Top-cited paper award to helminth infections knowledge gaps
A paper that raised awareness on the gaps of knowledge on the pharmacology of widely-used drugs for helminthic infections has been awarded a top-cited paper. It called for the creation of comprehensive research platforms to fill these knowledge gaps and investing in relatively simple studies, which would help enable improved therapies and new products for these diseases to standards that are comparable to those used for high-income countries.
The award was given for papers published between 2009-2013 in the International Journal for Parasitology. Helminthiasis are diseases caused by parasitic worms infecting various organs and causing a range of different illnesses, which seriously compromise human and economic development. The infections fit into the umbrella group of “neglected tropical diseases” which have this label because of an historic lack of attention to both conduct research for new tools and manage their control.

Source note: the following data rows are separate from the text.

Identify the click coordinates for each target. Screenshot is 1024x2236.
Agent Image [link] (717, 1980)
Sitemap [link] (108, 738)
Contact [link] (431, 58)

Information needed to improve treatments
Today it is possible to control helminthic infections like onchocerciasis, filariasis, schistosomiasis and intestinal nematodes with a handful of drugs which are given to millions of people. However, very little is known about how they interact with the human body and how they kill the parasites. Not having this basic information – which is available for many drugs for diseases affecting people in rich countries – further deprives disadvantaged populations of improved treatments.
All of the drugs used today were developed initially in response to the considerable market for veterinary anthelmintics in high- and middle-income countries. In contrast, the greatest burden caused by these infections in humans is in resource-poor settings and as a result there has been insufficient commercial incentive to support studies on how these drugs work in humans, and how they should best be used in control programmes.
The paper was written by an international group of scientists led by Professor Tim Geary of McGill University in Montreal and included TDR’s unit leader on intervention and implementation research Piero Olliaro, as well as retired TDR product development manager Janis Lazdins, and Dirk Engels, who was recently appointed to become Director of WHO’s Department of Neglected Tropical Diseases beginning in May.